From an email list, I read something about Gmail migration to Spanner. I was a bit surprised because I use gmail and didnt know anything about it. That email sent me to this page. That migration had to be a monster one! More details here. From the first page, I had a bit more info about Falcon. In summary, that is part of a bigger picture about building the “AI-driven” future infrastructure.

AWS Networking Videos – March 2023

I watched very interesting videos about AWS networking. They are high level, so they dont tell you the magic sauce you would like to know but it is nice that this info is out in the public.

DKNOG – How AWS is evolving its peering-edge in 2023 and onwards link + event:

— Evolution from buying chassis to building your own devices: consume -> create (NOC-less, auto-remediation, active telemetry, etc)-> innovate (freedom to examine trade-offs, 1U devices). Clearly use of “Clos” networks and they linux-based software.

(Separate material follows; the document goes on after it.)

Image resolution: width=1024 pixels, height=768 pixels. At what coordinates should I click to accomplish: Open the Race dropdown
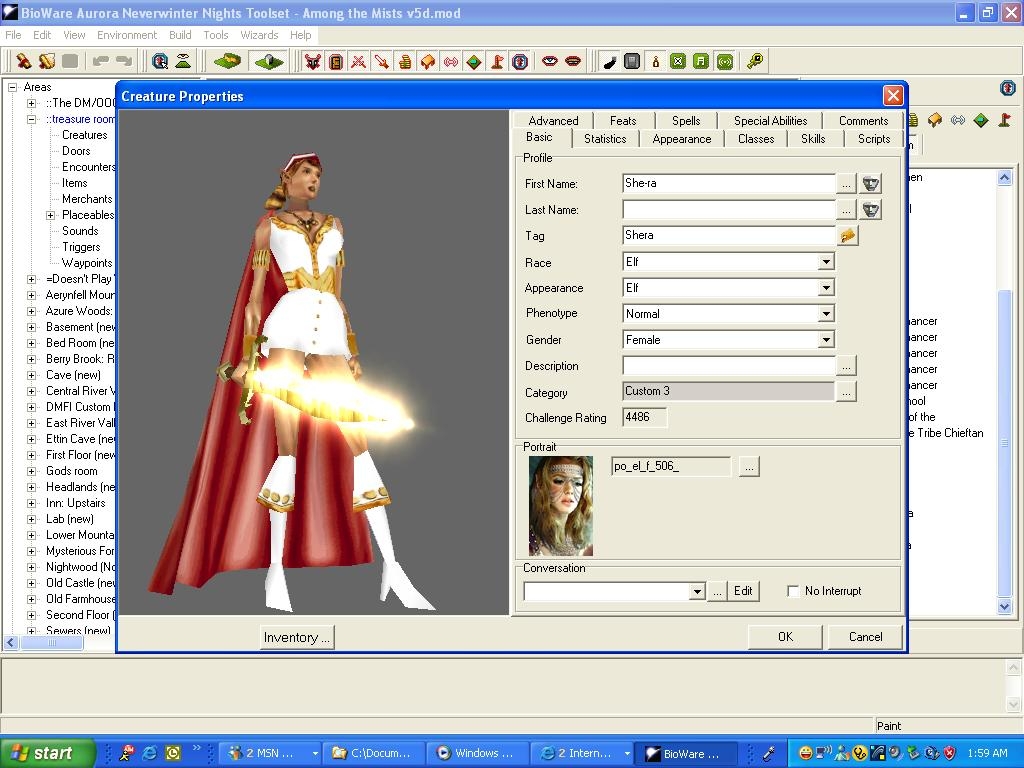coord(826,262)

— Delighted: low complexity + high innovation

— Simplicity Scales

— It is interesting the view of a router/brick like a set of 1U devices (rack 102.8T – 200x400G ports for customers, non-blocking). An it is very good they have pictures of the concept of “bricks” and “spines”.

— Challenges with cabling (SN connector — no patching rack needed) and 400G ZR+ (heating!)

— BGP peering is actually with a container:

— James Hamilton paper – link + pdf

AWS re:Invent 2022 – Dive deep on AWS networking infrastructure (NET402)– link

— summary: This is “similar” to the DKNOG but with longer and some other details like:

— “We dont like chassis”. 1+million devices

— SDR at NIC level so one TCP flow is actually load-balanced in several paths

— Hybrid SDN approach: You have controllers to give you a big picture view (I guess it provides the visibility to say “just send 70% traffic to this device” – but not sure how) and the own device device capability to deal with changes.

— Telemetry, continuous monitoring, triangulation: Be able to detect the port/device is causing the problem.

AWS re:Invent 2022 – Leaping ahead: The power of cloud network innovation (NET211-L) – link:

— AWS Global Infrastructure: Backbone capacity

— Customer SW/HW

— Everything fails all the time

— GPS locations in fibers! + inject light in fiber to double check fault -> intelligent optical routing/failover -> better than BGP….

— Termite sheet fibers for Australia 🙂

— Nitro card = NIC (offload card)

— SDR: not need in-order packet deliver as required by TCP. 25Gbps flows allowed now.